Download or read book Milton and Homer written by Gregory Machacek and published by Penn State University Press. This book was released on 2011 with total page 0 pages. Available in PDF, EPUB and Kindle. Book excerpt: "Explores the various ways in which Homer's epic poems influenced Milton in his own ambition to compose an enduring, canonical work of literature. Machacek's study of this major interpoetic relationship is methodologically responsive to the historicist critical enterprise dominant within literary study for the past three decades"--Provided by publisher.
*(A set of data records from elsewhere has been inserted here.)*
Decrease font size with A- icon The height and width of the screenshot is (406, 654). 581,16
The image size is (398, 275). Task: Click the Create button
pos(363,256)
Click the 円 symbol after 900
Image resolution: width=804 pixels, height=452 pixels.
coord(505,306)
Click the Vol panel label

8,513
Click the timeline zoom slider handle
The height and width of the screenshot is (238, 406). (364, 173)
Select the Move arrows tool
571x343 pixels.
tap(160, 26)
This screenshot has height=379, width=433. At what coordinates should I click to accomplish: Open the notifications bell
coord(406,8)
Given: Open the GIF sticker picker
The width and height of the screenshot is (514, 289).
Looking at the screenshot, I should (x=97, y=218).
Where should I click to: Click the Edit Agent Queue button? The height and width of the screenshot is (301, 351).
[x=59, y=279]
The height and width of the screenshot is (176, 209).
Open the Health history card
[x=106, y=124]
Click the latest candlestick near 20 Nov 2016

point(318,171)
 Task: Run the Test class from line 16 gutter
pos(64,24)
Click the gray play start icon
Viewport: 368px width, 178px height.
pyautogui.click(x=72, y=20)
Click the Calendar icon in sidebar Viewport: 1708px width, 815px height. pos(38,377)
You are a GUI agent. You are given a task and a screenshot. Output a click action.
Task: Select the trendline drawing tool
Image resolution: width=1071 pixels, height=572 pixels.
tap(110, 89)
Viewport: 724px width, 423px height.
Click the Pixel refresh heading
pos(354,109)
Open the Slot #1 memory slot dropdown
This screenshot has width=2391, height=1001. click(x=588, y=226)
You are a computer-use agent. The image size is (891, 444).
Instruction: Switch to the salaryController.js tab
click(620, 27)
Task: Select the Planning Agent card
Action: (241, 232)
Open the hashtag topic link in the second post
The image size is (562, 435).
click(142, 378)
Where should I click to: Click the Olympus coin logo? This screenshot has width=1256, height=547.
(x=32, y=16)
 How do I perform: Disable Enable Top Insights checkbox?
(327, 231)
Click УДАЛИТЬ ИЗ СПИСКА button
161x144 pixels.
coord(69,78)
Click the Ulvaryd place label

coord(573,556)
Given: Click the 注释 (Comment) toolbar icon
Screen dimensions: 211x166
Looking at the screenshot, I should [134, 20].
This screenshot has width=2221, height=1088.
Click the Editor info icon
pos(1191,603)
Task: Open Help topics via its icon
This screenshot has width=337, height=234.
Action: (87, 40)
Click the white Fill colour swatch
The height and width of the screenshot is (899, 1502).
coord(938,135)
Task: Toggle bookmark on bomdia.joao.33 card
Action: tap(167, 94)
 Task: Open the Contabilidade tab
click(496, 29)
Download or read book Paradise Lost and Other Poems written by John Milton and published by . This book was released on 1839 with total page 220 pages. Available in PDF, EPUB and Kindle. Book excerpt:
Download or read book Paradise Lost written by John Milton and published by . This book was released on 1773 with total page 210 pages. Available in PDF, EPUB and Kindle. Book excerpt:
Download or read book All I Asking for Is My Body written by Milton Murayama and published by University of Hawaii Press. This book was released on 1988-05-31 with total page 122 pages. Available in PDF, EPUB and Kindle. Book excerpt: From the Afterword by Franklin S. Odo: The most important feature of Milton Murayama's brilliant All I Asking for Is My Body is the quality of the storytelling. It deserves thorough discussion and criticism among literary professionals and students. The work has a further genius, however, in its evocation of several major topics in modern Hawaiian history, specifically during the 1930s, the decade before United States involvement in World War II. I suggest that Murayama’s novel provides us with valuable insights into the worlds of language, sugar plantation history, and the second-generation Japanese Americans, the nisei. . . . Critic Rob Wilson noted: “Part of the accomplishment of the novel is that the language ranges from the vernacular to the literate and standard, and so reflects the cultural and linguistic diversity of Hawaii.” In the novel, Murayama uses standard English and pidgin. In real life, the narrator Kiyo explains, “we spoke four languages: good English in school, pidgin English among ourselves, good or pidgin Japanese to our parents and the other old folks.” The wonder is that Murayama emerged using any one of the languages well. For most, that experience proved to be an insuperable barrier to good creative writing. . . . All I Asking for Is My Body is the most compelling work done on the Hawaii nisei experience. Murayama understood his theme to be “the Japanese family system vs. individualism, the plantation system vs. individualism. And so the environments of the family and the plantation are inseparable from the theme.” Fortunately for us as readers, however, he understood that the story was the key ingredient; that anything less would simply add to the sociological study of the plantation and the Japanese family in Hawaii.